▶ [ACTIVITY 1]: According to the passage about the Feminist part, what condition was diagnosed in the writer's early 20's?
▶ [ACTIVITY 2]: List every word or phrase that the passage about the Feminist part places in quotation marks.
▶ [ACTIVITY 3]: Carry on the passage about the Feminist part from its final sentence.

*** EXTRACT PROVIDED ***

The Feminist part, on the other hand, would hyper-fixate on the idea that she is a "woman" and would do everything in her power to try and force herself into that label. She still does that to this day, and I can tell that it really bothers and hurts her. In looking closer at her hurts, I can see why she has these internal struggles. Back when we were in our early 20's, we got diagnosed with PCOS, and due to the lack of periods and the possibility that we might have fertility issues if we ever try for a child someday, we broke down really badly. These very real struggles made me feel like a defective woman and I would often express to therapists that I didn't "feel female enough". I knew it didn't make much sense because I was assigned female at birth, but something still felt so wrong. So when I found a community of women who were saying things affirming our sex at birth, the Feminist part took it and ran for the hills with it. That's not to say that all of her ideas are correct or the only way to interpret gender, but it is to say that her actions and beliefs come from a place of genuine hurt and suffering... these are things I hope that we can all walk with her together about to help her heal.

...I guess when it comes down to it, we're all just a bunch of wayward spirits trying to find our way "home". We want to go to a Heavenly place someday where we can all rest in peace. I don't know if that would ever become a reality, but in any case, in order to make it to that place of Serenity, I think we all need to come together and work together as a family. I think it's the only way we'll ever find true rest and peace...

*** End of EXTRACT PROVIDED ***
*** DATA TO EXAMINE ***

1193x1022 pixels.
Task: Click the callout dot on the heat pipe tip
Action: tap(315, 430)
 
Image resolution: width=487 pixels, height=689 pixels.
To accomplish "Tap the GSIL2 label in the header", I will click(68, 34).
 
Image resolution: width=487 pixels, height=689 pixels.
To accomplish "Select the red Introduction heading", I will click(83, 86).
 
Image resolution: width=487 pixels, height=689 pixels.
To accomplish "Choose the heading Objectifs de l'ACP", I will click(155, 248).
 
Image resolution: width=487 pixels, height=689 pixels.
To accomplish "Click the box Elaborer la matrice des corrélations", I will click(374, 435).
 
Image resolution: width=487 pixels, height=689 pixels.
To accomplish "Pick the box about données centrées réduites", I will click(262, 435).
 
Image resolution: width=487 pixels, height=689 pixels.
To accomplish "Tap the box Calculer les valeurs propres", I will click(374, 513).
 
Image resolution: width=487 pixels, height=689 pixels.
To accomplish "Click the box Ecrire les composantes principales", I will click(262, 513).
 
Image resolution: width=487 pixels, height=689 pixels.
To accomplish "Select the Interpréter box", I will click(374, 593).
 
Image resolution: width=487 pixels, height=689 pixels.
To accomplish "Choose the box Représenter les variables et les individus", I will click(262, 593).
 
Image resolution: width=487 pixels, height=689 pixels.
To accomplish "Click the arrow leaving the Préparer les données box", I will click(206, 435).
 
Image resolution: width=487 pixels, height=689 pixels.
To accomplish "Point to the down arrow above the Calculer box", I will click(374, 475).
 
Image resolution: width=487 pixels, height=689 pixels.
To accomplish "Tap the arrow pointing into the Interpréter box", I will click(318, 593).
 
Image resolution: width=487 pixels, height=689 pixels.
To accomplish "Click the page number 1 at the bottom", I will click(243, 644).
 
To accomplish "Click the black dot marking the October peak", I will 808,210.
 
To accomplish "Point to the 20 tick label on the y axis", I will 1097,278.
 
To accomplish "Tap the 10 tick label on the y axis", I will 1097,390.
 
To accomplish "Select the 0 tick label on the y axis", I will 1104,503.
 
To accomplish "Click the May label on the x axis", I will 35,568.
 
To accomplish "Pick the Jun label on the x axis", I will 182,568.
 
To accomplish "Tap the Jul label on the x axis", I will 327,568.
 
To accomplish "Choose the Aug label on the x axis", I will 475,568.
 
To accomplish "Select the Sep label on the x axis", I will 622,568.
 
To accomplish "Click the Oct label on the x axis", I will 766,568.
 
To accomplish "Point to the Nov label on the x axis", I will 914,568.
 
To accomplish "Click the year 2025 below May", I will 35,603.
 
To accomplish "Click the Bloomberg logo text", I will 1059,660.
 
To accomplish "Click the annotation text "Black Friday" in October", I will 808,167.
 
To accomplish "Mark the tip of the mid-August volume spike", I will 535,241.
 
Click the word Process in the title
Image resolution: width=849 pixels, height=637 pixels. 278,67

*** End of DATA TO EXAMINE ***

▶ [ANSWER AREA 1]: PCOS

▶ [ANSWER AREA 2]: "woman", "feel female enough", "home"

▶ [ANSWER AREA 3]:
And as for me (Ponko), I'm starting to look at myself in comparison to Kyle and I'm starting to think that I might have emerged as a part from Kyle to try and be a Big Sister to some of the system members. I'm still learning more about myself as we speak, but I feel like I'm around the same internal age as Kyle (fifteen) and have a lot of the same attitudes that he has regarding being cheerful and fun-loving. I'm so glad that I get to be here and exist. I'm so grateful to be able to help out my system family. It really does feel like a blessing and gift from God or whoever's out there in the Universe running things.
tuesday_morning: (Muslim)
Quick background on me: I was raised Muslim from birth and ended up having doubts in my late teens before officially leaving Islam by the age of around 20 years old. The decision wasn't an easy one to make and, in all honesty, it was a traumatic decision for me to make, but I decided that I needed to leave it in order to more fully immerse myself in other religions and paths. Back in my younger days, my mother forbade me from learning about or participating in the practices of other religions. To an extent, I can see why she might have done that, but as someone looking back on the situation, I don't think this was the best thing for her to have done. In essence, her strictness is what ended up causing me to leave Islam in the first place... but now, almost eight years have passed. I can't continue blaming my mother forever about this. At some point, I have to make a decision about what I'm going to do with myself and my life... but I wonder what decision I should make. Do I follow what is the most logical? What feels best to me? But then, how do I know that what I am feeling is actually right as opposed to wrong or subjective?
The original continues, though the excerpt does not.